▶ _Source_
——————————

These are the key concepts you need to understand to accurately answer the question.

Vector Fields
A vector field is a mathematical construct that associates a vector to every point in a space. In the case of a two-dimensional vector field, we assign vectors to each point on a plane. Our exercise involves the vector field \(\vec{F} = -y \vec{i} + x \vec{j}\) which defines vector components based on the coordinates \(x\) and \(y\).
  • This vector field is characterized by its component functions \(-y\) and \(x\), which determine the direction and magnitude of the vector at any given point \((x, y)\).
  • The vector field visually resembles a rotational field, meaning its vectors circulate around the origin.
When evaluating a vector field, understanding both the direction and the magnitude at various points is crucial to grasping its properties and behaviors, especially when applied to paths such as a unit circle.
Tangent Vectors
Tangent vectors are essential when we discuss curves like the unit circle. A tangent vector at a given point of a curve provides insights into the direction of that curve at that point.
The exercise requires us to show that the vector field \(\vec{F}\) is always tangent to the unit circle \(C\). This demands checking if \(\vec{F}\), at each point on \(C\), aligns directionally with the tangent vector of \(C\).
  • The tangent vector to the unit circle at any point \((x, y)\) can be the derivative of its parameterization, which gives \(\langle -\sin(t), \cos(t) \rangle\).
  • Notably, this is equivalent to \(\vec{F} = - y \vec{i} + x \vec{j} = -\sin(t) \vec{i} + \cos(t) \vec{j}\) when using the trigonometric identity \(x = \cos(t)\) and \(y = \sin(t)\).
  • Since these two expressions are equal, it confirms that \(\vec{F}\) is tangent to \(C\) at every point.
Tangent vectors serve as a bridge connecting vector fields to curves, providing vital insights for computing line integrals.
Unit Circle
The unit circle is a set of points in a plane that maintains a fixed distance, specifically a radius of 1, from a central origin point. It is an essential concept in trigonometry and calculus.

——————————

(Data listing)

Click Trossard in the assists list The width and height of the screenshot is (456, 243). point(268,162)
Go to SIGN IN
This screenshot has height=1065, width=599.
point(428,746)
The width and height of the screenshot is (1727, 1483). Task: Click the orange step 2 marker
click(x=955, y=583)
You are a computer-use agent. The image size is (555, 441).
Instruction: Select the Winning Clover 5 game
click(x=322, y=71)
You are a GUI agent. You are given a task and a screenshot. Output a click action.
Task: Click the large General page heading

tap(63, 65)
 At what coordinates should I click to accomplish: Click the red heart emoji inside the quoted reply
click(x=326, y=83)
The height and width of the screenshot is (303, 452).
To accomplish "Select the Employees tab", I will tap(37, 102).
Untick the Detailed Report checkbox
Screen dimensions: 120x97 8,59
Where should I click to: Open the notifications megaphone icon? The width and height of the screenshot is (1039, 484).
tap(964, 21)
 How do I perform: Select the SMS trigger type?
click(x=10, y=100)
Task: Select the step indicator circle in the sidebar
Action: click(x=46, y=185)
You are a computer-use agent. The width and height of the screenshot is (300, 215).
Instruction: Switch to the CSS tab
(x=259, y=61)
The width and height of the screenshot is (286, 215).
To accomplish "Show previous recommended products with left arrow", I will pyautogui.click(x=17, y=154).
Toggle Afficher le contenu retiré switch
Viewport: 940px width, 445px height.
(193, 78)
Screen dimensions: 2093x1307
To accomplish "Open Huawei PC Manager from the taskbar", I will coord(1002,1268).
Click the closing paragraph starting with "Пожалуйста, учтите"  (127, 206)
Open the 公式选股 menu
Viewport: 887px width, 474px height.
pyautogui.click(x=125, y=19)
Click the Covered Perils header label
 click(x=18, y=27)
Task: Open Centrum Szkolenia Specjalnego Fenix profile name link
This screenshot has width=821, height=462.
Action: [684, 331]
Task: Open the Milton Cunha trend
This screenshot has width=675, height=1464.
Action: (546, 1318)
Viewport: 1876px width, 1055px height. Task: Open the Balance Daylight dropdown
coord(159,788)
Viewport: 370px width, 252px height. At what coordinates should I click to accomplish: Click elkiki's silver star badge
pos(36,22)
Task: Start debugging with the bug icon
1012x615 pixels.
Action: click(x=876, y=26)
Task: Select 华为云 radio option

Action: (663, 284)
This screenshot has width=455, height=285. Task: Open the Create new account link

——————————

▶ _Written request 1_
Answer the following questions using the text on vector fields and the unit circle.
(a) Which component functions characterize the vector field F?
(b) What tangent vector does the derivative of the unit circle's parameterization give?
(c) What is the radius of the unit circle?
▶ _Written request 2_
Write a continuation of the text on vector fields and the unit circle, beginning after its final sentence.
The items have no connection to the text on vector fields and the unit circle.

▶ _Exercise output 1_
(a) The component functions −y and x.
(b) ⟨−sin(t), cos(t)⟩.
(c) 1.

▶ _Exercise output 2_
  • This circle can be parameterized using trigonometric functions: \(\vec{r}(t) = \langle \cos(t), \sin(t) \rangle\), where \(t\) is the parameter representing the angle in radians.
  • The range of \(t\) from 0 to \(2\pi\) spans the entire circle counterclockwise.
Understanding the properties of the unit circle is crucial when analyzing how vector fields and line integrals behave over circular paths. It serves as a standard basis for modeling circular motion and integrating vector fields.
Parameterization
Parameterization is a technique to represent a curve using a set of equations that express the coordinates as functions of a variable known as the parameter, typically \(t\). It allows us to explore geometric curves analytically rather than just rely on geometric intuition.
  • For the unit circle, the parameterization is given by \(\vec{r}(t) = \langle \cos(t), \sin(t) \rangle\).
  • This expression effectively translates the unit circle into a mathematical form where calculus methods, such as integration, can be employed.
Understanding parameterization benefits crucial applications like computing line integrals, where it simplifies problems by converting position vectors and curve lengths into functions of one variable. By doing so, we can utilize calculus tools to evaluate properties like tangency, projections, and integrals over paths.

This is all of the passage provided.